Thalassemia’s are inherited blood disorders characterized by decreased haemoglobin production. causing chronic anaemia. Thalassemia is an inherited (i.e., passed from parents to children through genes) blood disorder caused when the body doesn’t make enough of a protein called haemoglobin, an important part of red blood cells. When there isn’t enough haemoglobin, the body’s red blood cells don’t function properly and they last shorter periods of time, so there are fewer healthy red blood cells traveling in the bloodstream.

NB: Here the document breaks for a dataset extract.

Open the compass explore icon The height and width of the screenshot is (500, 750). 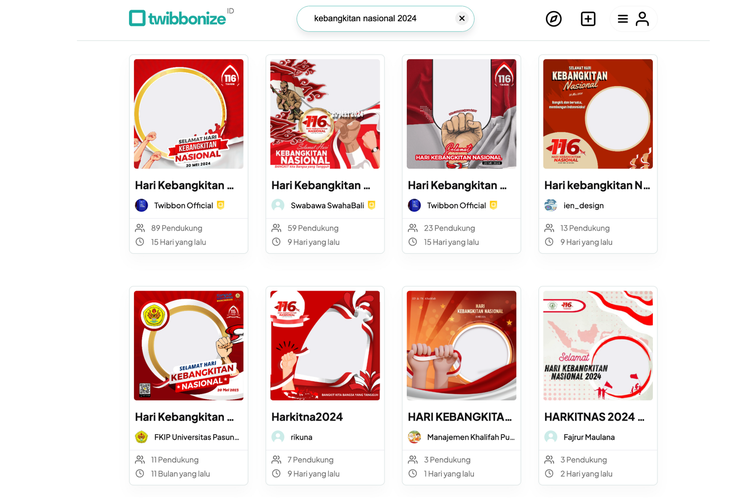pyautogui.click(x=553, y=19)
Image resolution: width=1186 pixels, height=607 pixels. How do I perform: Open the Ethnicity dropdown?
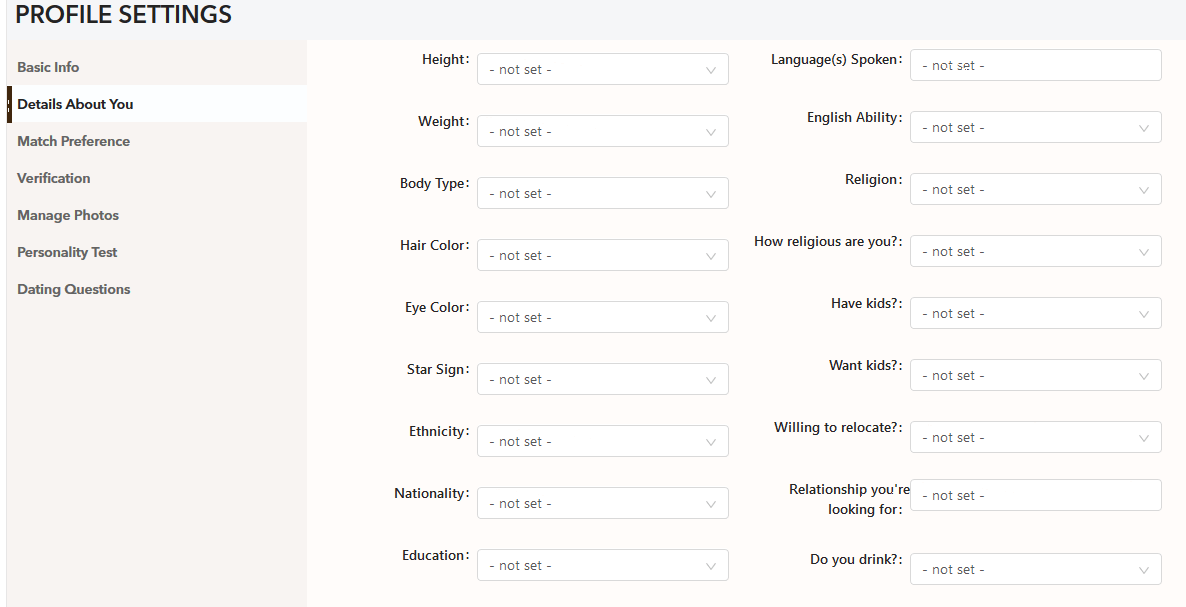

Red blood cells carry oxygen to all the cells of the body. Oxygen is a sort of food that cells use to function. When there are not enough healthy red blood cells, there is also not enough oxygen delivered to all the other cells of the body, which may cause a person to feel tired, weak or short of breath. This is a condition called anaemia. People with thalassemia may have mild or severe anaemia. Severe anaemia can damage organs and lead to death.
It affects many people from the Mediterranean, Middle and Southeast Asia, the Far East and can be found in some parts of Africa, and many countries in Europe as a result of migration.

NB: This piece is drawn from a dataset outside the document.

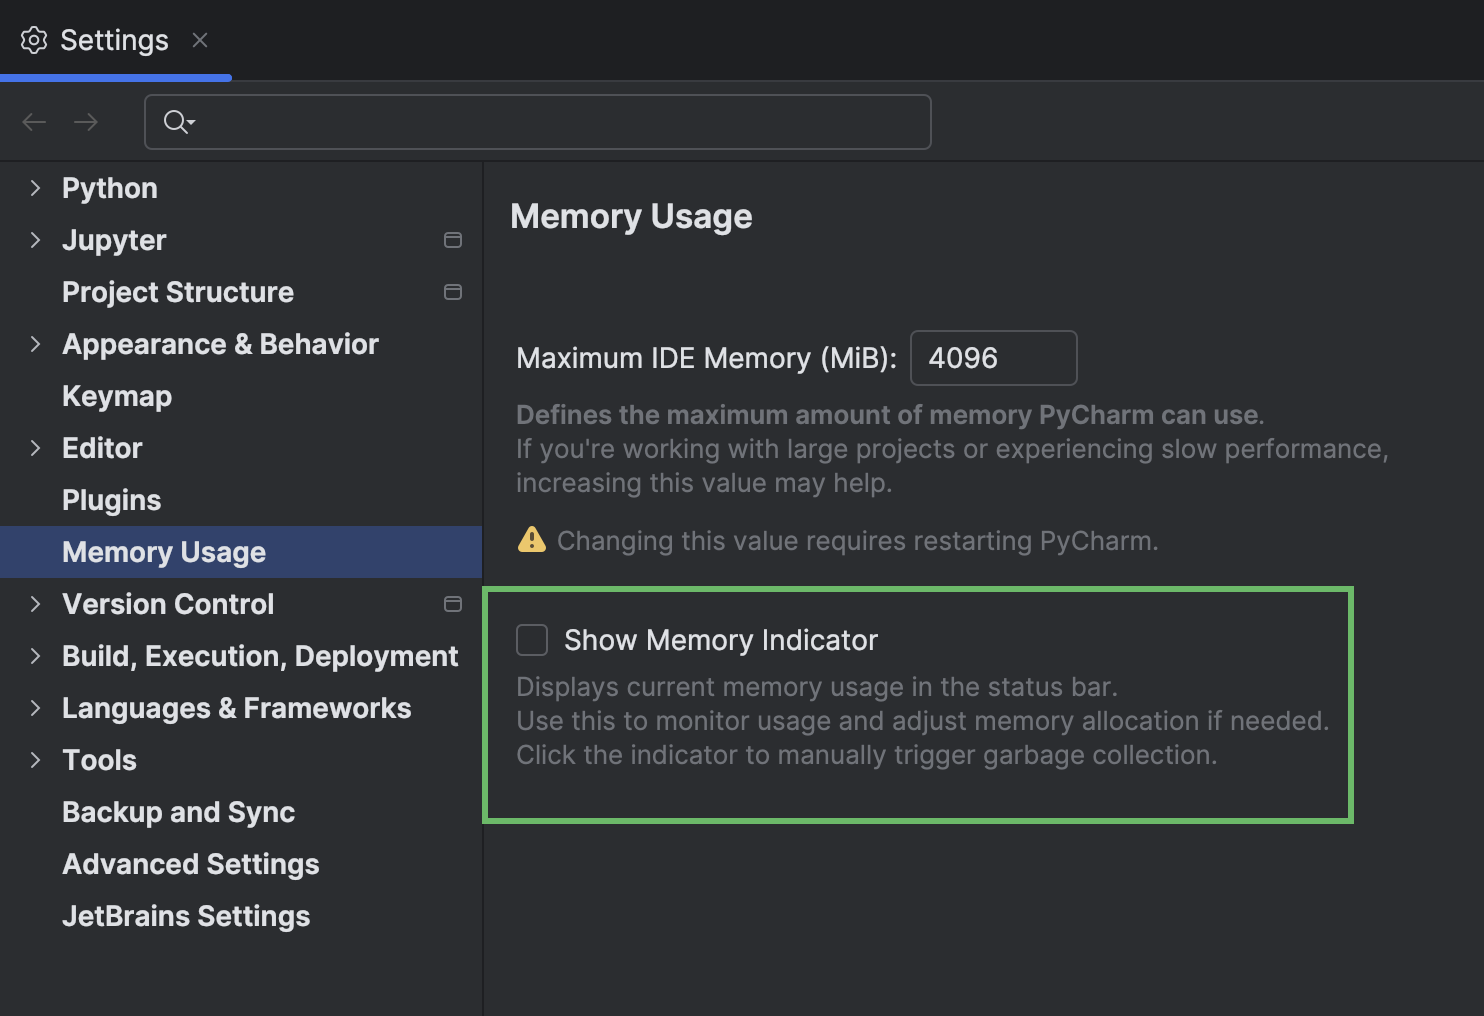1484x1016 pixels.
Task: Expand the Python settings section
Action: 35,187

• α-thalassaemia (or alpha thalassaemia) occurs when a gene or genes related to the α-globin protein are missing or changed (mutated), and
• β-thalassaemia (or beta thalassaemia) occurs when similar gene defects affect production of the β-globin protein.

Each one of the above-mentioned types has many different subtypes. Therefore, both α- and β- thalassaemia include the following three forms:

• Thalassaemia major
• Thalassaemia intermedia
• Thalassaemia minor (or thalassaemia trait)

NOTE: In the most severe forms of beta thalassaemia the anaemia is so severe that unless it is corrected regularly by blood transfusion the patient will die early in life (mostly in infancy). The condition is then known as transfusion dependent thalassaemia or TDT.